スポンサーリンク

月曜日, 12月 31, 2012

柴胡

○柴胡(さいこ)

 日本では本州、四国、九州、朝鮮半島に分布しているセリ科の多年草コシマサイコ(Bupleurum falcatum)の根を用いる。ミシマサイコの名は、三島に集荷されていた伊豆地方の柴胡の品質が優れていたためにそう呼ばれるようになった。

 日本産のミシマサイコは和柴胡とも呼ばれ、柴胡の中で最も良品とされている。かつて宮崎県、鹿児島県、静岡県などで野生品が採取されていたが、近年、野生品はごくわずかで市場にはない。最近では日本でも栽培による生産が行われているが、品質は野生品には及ばない。

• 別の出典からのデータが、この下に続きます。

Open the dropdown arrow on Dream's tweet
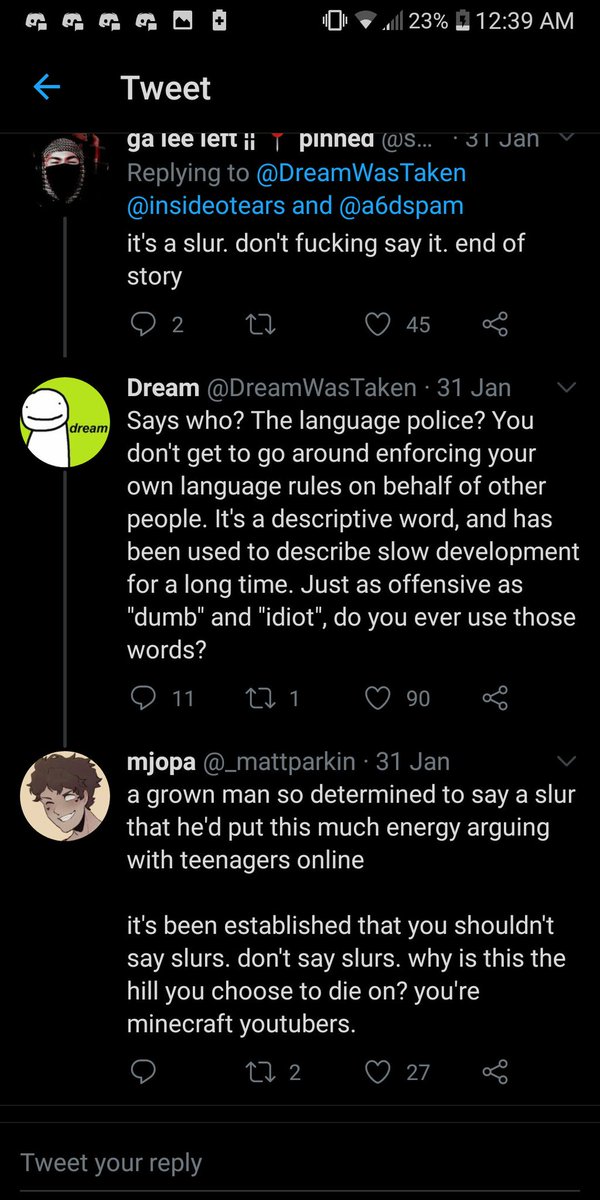 [x=565, y=387]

 中国産の柴胡の基原植物にはいくつかの種類があるが、市場品にはおもにマンシュウミシマサイコ(B.chinense)とホソバミシマサイコ(B.scorzoneraefolium)である。マンシュウミシマサイコは国産のミシマサイコとほぼ同じ植物とされ、天津から輸出されるため津柴胡ともいわれている。韓国産は栽培品であるミシマサイコである。国内の栽培品の生産量は需要の一割に満たず、現在ほとんど中国や輸入されている。ちなみに韓国産の竹柴胡はホタルサイコ系で薬用に適さず、銀柴胡はナデシコ科の別の植物である。

 柴胡の成分にはサポニンのサイコサポニンa・c・d・e・f、ステロールのスピナステロール、スティグマステロール、そのほかパルミチン酸、ステアリン酸、オレイン酸などの脂肪酸やアドニトール、アンゲリシンなどが含まれる。サポニンや柴胡の煎液には解熱、抗炎症、抗アレルギー、肝障害改善、抗潰瘍、抗ストレスなどの作用があることが報告されている。

 漢方では解表・疏肝・升提・抗瘧の効能があり、遷遷化した発熱や季肋部の不快感、口苦、内臓下垂などに用いる。感染症の少陽病期で邪が半表半裏にあり、寒熱往来といわれるような悪寒と発熱を反復するときには黄芩と配合し、表証の残っているときには葛根と配合する。また胸脇苦満といわれる季肋部の膨満感や圧痛には芍薬と配合し、胃腸症状には枳実と配合する。日本では柴胡の配合された処方をとくに柴胡剤といい、慢性疾患や体質改善の治療に幅広く応用している。